Von Detlef Mayer 29.06.2005, 15:37

Seyda/MZ. - "Wir tragen es mit Wehmut und schwerem Herzen. Aber die Zeichen der Zeit darf man nicht übersehen." Für Hans-Georg Schulze und seine Frau Margarete ist am Donnerstag der letzte Tag, an dem alles annähernd so ist wie immer. Ab Freitag gibt es die Seydaer Germania-Drogerie in der Bergstraße 8 nicht mehr.

"Wir sind Rentner, die Kräfte lassen nach, und an das, was heute im Handel passiert, können wir uns nicht mehr anpassen. Das hat uns bewegt, jetzt den Schlusspunkt zu setzen." Ein Nachfolger war nicht zu finden. "Auch unser Sohn und die Schwiegertochter haben weder das Interesse noch die Ausbildung, das Geschäft weiterzuführen." So steht seit einiger Zeit im Schaukasten "Rausverkauf" und "Geschäftsräume zu vermieten". Zudem verrät das Schaufenster mit rot aufgesprühter Schrift: "Letzte Tage Dienstag, Mittwoch, Donnerstag".
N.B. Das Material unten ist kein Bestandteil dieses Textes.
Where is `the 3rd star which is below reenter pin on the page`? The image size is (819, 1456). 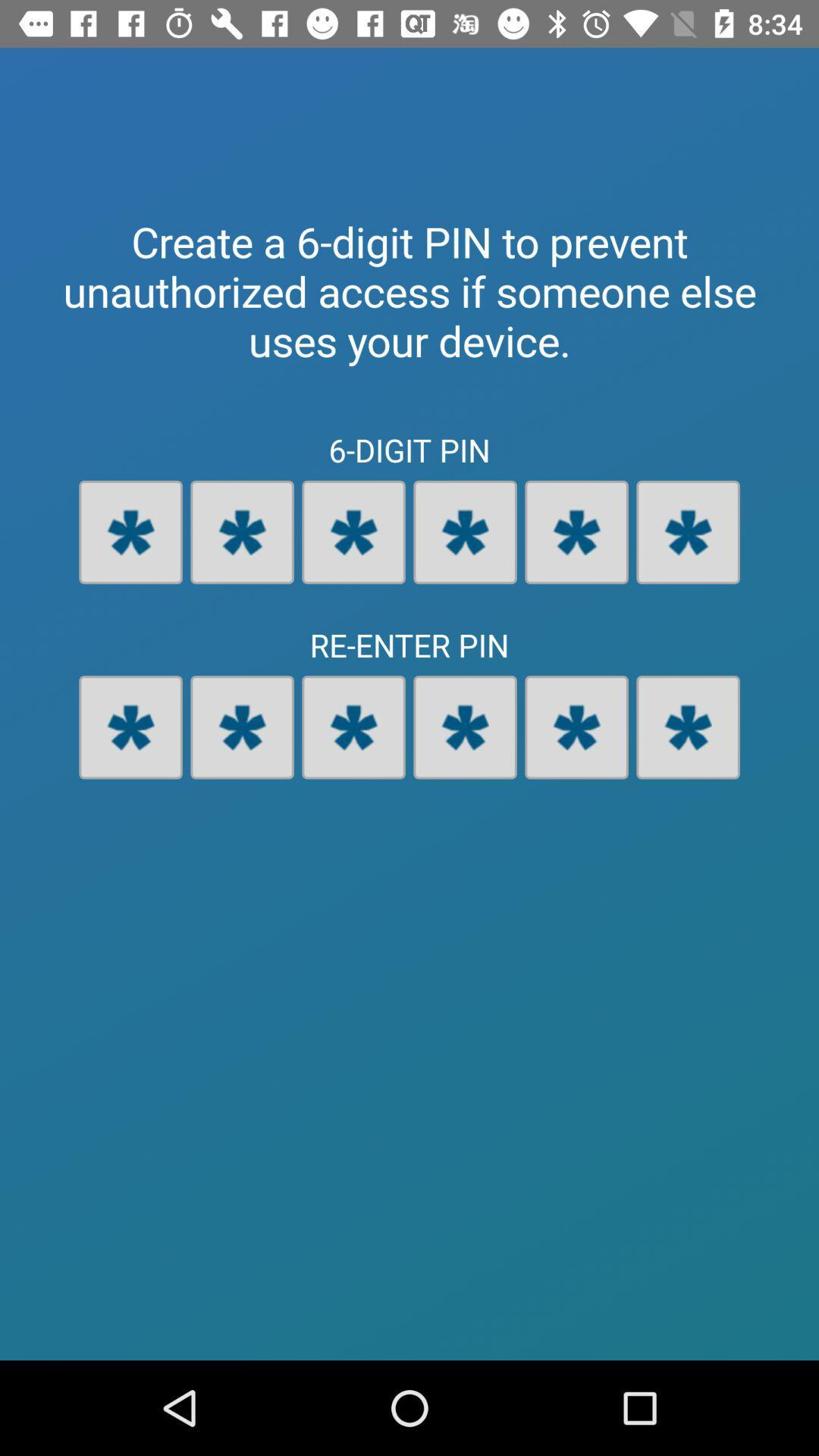 the 3rd star which is below reenter pin on the page is located at coordinates (353, 726).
Auch wenn sich Hans-Georg Schulze noch nicht so richtig vorstellen kann, was er mit der Zeit anfangen wird, wenn früh nicht mehr die Jalousien hochzuziehen und die Ladentüren aufzuschließen sind, meint er zurückblickend doch: "Wir haben immer unser Einkommen gehabt. Wer kann heute schon noch sagen, das ganze Leben über in seinem erlernten Beruf gearbeitet zu haben." Und natürlich vergisst der Geschäftsmann in den letzten Stunden der Germania-Drogerie seine Kunden nicht: Er bittet sie um Verständnis für die Schließung und bedankt sich bei ihnen für die jahrzehntelange Treue.

Am Freitag endet eine fast 100-jährige Familientradition (siehe Kasten Geschichte), ein Stück altes Seyda verabschiedet sich. "Ich bin der Letzte in dritter Generation", fasst Hans-Georg Schulze das zusammen. Auch der Letzte, der bei den Leuten in Seyda und Umgebung unter dem Namen "Drogen-Schulze" bekannt ist. So wurde schon sein Großvater genannt, und das machte Sinn bei den vielen Schulzes, die es mal in Seyda gab. Übrigens existierte früher noch eine zweite Drogerie, nämlich von Friedrichs, in Seyda.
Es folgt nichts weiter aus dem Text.